TASK DESCRIPTION: Nothing but the lines from the line with "Task: Click the 158.93 current price tag" through the end of the data is to be copied, and each is to be copied exactly.

Stored data:
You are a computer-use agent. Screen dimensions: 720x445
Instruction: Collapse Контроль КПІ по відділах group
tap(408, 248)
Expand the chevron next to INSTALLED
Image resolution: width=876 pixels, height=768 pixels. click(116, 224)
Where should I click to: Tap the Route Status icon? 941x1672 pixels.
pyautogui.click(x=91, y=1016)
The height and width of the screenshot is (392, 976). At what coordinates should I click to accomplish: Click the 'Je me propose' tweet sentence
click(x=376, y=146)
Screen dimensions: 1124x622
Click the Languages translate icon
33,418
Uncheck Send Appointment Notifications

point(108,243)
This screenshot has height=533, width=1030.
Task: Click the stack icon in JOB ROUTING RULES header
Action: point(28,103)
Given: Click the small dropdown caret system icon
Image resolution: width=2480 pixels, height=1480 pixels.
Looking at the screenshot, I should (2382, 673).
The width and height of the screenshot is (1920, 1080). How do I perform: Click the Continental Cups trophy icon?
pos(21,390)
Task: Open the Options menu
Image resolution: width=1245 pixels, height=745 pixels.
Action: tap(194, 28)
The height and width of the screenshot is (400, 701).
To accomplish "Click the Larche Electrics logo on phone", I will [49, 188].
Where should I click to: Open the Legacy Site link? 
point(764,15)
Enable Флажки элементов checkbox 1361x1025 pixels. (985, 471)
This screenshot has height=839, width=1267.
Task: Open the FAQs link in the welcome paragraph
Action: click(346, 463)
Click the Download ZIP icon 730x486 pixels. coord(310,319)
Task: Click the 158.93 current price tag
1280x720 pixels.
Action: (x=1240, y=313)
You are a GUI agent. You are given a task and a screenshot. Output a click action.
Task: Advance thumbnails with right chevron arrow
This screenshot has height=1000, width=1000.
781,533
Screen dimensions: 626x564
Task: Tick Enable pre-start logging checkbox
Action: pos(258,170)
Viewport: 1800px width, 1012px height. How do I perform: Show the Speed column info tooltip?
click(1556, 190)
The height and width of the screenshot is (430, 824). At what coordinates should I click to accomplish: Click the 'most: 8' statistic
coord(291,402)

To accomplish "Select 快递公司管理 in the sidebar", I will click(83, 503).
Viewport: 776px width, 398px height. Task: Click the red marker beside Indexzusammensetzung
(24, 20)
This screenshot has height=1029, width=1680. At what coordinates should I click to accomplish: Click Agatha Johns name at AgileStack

WORKED SOLUTION:
Task: Click the 158.93 current price tag
1280x720 pixels.
Action: (x=1240, y=313)
You are a GUI agent. You are given a task and a screenshot. Output a click action.
Task: Advance thumbnails with right chevron arrow
This screenshot has height=1000, width=1000.
781,533
Screen dimensions: 626x564
Task: Tick Enable pre-start logging checkbox
Action: pos(258,170)
Viewport: 1800px width, 1012px height. How do I perform: Show the Speed column info tooltip?
click(1556, 190)
The height and width of the screenshot is (430, 824). At what coordinates should I click to accomplish: Click the 'most: 8' statistic
coord(291,402)

To accomplish "Select 快递公司管理 in the sidebar", I will click(83, 503).
Viewport: 776px width, 398px height. Task: Click the red marker beside Indexzusammensetzung
(24, 20)
This screenshot has height=1029, width=1680. At what coordinates should I click to accomplish: Click Agatha Johns name at AgileStack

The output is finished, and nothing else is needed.